In the post below about the employment law tournament, what Nielsen rating does the writer claim among employment lawyers and HR professionals?

Document segment:
=====

We’re still at it over here. We can’t stop. We have tons of clever basketball-employment law-related puns left in our arsenal and we expect to deploy them. This is what our readers want and this is what we’ll give our readers until the bitter end. Up next: The Eight Elite. The surviving eight employment law issues duked it out over the past weekend for the opportunity to move on to the Final Four. These games were incredible and resulted in two huge upsets. We even scored an unheard of 71.8 Nielsen rating among the employment lawyer and HR professionals demographic, which was odd because the networks weren’t broadcasting the games.
Also odd: our reader comments. First up we had Emily, Vice President and Employment Counsel at Gruber, an up and coming ride-sharing service that only employs(?)/engages(?) drivers that have an uncanny resemblance to Die Hard’s infamous villain, Hans Gruber. Emily e-mailed us wondering if scientists had already named the planet we must have been on to think that No. 2 Retaliation Claims was capable of defeating the heavily-favored and No. 1 ranked Overtime. Then we heard from Blake, a Human Capital Manager at Superfluous.com, a legal coaching firm that focuses on helping attorneys with Chronic Verbosity Syndrome or CVS (which we hear will make an appearance in DSM-VI). In just a 23 word e-mail, she questioned how the Wage & Hour Collective Actions could possibly win while the Wage & Hour Class Actions lost, and then she signed off: “You’ll be hearing from my lawyer.” Yikes. We must say, we’ve really enjoyed all of your feedback throughout the tournament. Please keep it coming.

=====

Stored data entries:
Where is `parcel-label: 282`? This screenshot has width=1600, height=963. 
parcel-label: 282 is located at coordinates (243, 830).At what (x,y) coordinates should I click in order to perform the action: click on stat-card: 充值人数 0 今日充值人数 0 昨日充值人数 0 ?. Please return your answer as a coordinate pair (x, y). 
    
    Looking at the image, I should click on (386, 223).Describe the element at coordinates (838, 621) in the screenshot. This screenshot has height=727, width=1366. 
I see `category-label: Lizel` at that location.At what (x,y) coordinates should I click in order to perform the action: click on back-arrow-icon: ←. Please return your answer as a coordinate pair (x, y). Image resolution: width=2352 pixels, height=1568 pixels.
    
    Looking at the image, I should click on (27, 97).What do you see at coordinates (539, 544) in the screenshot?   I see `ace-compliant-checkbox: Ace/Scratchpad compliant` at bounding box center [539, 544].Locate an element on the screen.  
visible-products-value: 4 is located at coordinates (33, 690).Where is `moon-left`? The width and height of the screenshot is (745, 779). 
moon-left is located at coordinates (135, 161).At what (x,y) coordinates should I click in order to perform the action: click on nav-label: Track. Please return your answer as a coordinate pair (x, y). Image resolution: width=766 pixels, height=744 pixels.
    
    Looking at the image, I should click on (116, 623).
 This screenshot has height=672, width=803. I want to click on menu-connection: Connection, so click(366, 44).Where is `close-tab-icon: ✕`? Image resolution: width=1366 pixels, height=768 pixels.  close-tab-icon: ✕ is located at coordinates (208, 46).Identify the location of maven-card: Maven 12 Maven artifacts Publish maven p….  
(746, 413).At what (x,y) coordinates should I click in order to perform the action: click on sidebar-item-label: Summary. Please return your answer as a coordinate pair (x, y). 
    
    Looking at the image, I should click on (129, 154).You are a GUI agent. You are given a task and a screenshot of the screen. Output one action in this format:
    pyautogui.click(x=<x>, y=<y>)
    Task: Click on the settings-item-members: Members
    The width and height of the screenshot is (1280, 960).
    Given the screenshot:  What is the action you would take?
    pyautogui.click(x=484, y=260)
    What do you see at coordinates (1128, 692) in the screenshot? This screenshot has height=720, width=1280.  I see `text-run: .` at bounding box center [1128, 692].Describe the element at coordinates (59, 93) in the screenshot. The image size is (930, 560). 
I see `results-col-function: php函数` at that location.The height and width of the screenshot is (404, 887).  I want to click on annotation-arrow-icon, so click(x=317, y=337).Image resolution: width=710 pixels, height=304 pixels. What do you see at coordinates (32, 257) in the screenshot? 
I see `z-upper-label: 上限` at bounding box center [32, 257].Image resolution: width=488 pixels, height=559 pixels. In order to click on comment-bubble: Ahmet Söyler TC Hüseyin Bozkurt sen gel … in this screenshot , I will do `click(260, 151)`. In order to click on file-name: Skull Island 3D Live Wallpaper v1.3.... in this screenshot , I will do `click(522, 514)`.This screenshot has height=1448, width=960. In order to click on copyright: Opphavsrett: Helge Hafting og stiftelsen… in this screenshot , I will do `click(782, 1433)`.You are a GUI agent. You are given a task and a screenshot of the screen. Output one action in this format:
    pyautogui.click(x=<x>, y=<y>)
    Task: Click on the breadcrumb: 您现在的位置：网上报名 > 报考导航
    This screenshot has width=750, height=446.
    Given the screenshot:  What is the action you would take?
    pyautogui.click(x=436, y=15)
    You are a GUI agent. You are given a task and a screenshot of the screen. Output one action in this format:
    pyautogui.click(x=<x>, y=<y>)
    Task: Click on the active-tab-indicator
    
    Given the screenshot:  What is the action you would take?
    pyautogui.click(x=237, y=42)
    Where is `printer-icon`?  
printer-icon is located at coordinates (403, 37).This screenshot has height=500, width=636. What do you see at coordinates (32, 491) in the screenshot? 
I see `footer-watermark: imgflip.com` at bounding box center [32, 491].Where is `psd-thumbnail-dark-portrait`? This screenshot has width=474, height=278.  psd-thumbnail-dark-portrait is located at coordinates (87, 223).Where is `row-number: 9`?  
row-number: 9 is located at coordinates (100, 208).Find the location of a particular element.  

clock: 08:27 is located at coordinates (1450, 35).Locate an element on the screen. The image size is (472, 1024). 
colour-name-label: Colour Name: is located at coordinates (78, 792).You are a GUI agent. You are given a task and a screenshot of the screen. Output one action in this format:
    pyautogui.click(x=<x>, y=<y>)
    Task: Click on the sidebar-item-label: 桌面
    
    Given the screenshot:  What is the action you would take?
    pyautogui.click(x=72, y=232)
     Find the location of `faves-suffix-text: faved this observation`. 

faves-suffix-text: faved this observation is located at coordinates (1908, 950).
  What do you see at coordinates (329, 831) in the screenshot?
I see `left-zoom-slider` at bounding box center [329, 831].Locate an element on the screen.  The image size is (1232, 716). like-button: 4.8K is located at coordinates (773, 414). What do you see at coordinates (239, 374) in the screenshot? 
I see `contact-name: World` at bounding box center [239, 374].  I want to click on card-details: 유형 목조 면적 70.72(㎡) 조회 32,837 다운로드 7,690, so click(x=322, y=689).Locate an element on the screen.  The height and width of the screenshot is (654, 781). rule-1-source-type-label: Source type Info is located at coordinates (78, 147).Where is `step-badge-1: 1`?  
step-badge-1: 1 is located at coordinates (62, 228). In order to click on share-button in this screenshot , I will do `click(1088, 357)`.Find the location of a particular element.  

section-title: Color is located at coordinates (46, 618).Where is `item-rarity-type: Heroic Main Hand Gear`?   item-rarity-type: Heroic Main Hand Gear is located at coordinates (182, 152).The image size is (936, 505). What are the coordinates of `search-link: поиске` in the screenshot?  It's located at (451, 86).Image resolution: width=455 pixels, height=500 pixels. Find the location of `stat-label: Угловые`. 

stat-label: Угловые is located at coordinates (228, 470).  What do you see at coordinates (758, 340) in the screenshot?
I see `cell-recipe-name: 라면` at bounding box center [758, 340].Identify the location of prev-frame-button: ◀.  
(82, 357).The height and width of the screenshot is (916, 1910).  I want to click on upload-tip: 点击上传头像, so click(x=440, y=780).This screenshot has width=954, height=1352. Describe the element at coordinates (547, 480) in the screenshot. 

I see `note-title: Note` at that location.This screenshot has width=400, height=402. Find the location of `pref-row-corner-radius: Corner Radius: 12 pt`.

=====

Solution to this task:
A 71.8 Nielsen rating.